F) Map transcripts

Map transcripts (app: Blat (with options))

Description: Use Blat (with options) to map the translated transcripts in the renamed peptide sequence file from Section D (Rename transcripts) against the refseq protein database in FASTA format. (The alignment app Blat (with options) does not require a pre-made index and allows many options to be set.) As described in Section E (Split RefSeq file), the FASTA file for the refseq database was split into 3 smaller files to reduce the amount of memory used by Blat and to complete the mapping in a couple of hours. Documentation: http://www.kentinformatics.com/products.html.

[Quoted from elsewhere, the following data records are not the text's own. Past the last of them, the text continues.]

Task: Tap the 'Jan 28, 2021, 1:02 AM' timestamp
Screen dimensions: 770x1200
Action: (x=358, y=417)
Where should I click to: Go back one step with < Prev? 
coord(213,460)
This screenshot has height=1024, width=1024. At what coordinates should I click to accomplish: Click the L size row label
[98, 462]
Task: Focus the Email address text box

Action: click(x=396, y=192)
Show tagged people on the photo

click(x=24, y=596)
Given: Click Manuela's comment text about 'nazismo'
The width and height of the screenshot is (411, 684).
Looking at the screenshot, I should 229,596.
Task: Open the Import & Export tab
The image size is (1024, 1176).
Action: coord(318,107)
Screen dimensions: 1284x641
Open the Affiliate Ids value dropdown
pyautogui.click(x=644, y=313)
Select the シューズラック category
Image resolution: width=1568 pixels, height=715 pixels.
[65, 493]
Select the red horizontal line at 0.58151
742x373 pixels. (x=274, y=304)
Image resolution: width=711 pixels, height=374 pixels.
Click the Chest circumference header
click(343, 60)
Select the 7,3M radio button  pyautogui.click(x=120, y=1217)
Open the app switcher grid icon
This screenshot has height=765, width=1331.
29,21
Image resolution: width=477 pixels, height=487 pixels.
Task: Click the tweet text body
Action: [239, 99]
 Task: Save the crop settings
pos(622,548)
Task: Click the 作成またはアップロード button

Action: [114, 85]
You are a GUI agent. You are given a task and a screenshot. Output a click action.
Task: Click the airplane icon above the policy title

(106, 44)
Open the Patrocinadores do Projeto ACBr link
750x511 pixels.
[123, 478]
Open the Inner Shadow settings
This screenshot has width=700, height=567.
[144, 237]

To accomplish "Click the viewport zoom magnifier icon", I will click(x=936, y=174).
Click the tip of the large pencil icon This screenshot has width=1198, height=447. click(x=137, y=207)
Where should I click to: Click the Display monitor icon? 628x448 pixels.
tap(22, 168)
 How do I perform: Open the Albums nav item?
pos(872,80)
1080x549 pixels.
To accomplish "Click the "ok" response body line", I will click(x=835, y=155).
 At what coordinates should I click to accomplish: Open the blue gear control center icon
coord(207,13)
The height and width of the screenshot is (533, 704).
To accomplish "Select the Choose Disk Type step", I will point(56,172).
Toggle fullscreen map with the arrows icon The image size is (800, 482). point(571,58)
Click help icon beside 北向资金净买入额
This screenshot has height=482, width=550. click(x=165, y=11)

Log into the Discovery Environment: https://de.iplantcollaborative.org/de/.
Open the Blat (with options) app (Public Applications > NGS > Aligners > Blat (with options)).
1. Change 'Analysis Name' to Map_Transcripts_0, add a 'Description' (optional), and use the default 'output folder'.
Click on the Input sequences files tab.
1. Click on the 'reference' field. Browse to the folder that holds the reference sequence (Sample data: Community Data > iplant_training > rna-seq_without_genome > F_map_transcripts > RefseqProtein.0). Select the file, then click on OK.
2. Click on the 'query' field. Browse to the folder that holds the renamed .pep file from Section D (Rename transcripts) (Sample data: Community Data > iplant_training > rna-seq_without_genome > F_map_transcripts > BA_transcripts_peptides.fa). Select the file, then click on OK.
Click on the Output file tab.
1. Change the output file name to 'BA_trnsPep_v_refseq0.psl'.
Click on the Options tab.
1. Select 'protein alignment', 'output has no header', 'fine mapping', and 'extend through N'.
Click on "Launch Analysis".
Repeat this analysis with any remaining reference sequence files that were generated in Section E (Split RefSeq file) (Sample data: RefseqProtein.1, RefseqProtein.2).
1. Change 'Analysis Name' accordingly (i.e. Map_Transcripts_1, Map_Transcripts_2).
2. Change the output file name to match the inputs (i.e. BA_trnsPep_v_refseq1.psl, BA_trnsPep_v_refseq2.psl).
Click on 'Analyses' from the DE workspace and monitor the 'Status' of the analysis (e.g., Idle, Submitted, Pending, Running, Completed, Failed).
1. Once launched, an analysis will continue whether the user remains logged in or not.
2. Email notifications update on the analysis progress; they can be switched off under 'Preferences'.
3. If the analysis fails or does not proceed in the anticipated timeline, check these tips for troubleshooting. (Using the sample data, the analysis should be complete in about 2 hours.)
4. To re-run an analysis, click the analysis "App" in the 'Analyses' window.
Access analysis results in one of two ways:
1. In the 'Analyses' window click on the analysis "Name" to open the output folder.
2. In the 'Data' window, click on user name, then navigate to the folder that holds the output of the analysis. (Find the output for the sample at Community Data > iplant_training > rna-seq_without_genome > F_map_transcripts > output_from_sample_data.)
Blat, the blast-like alignment tool, runs faster than using Blastp for this step.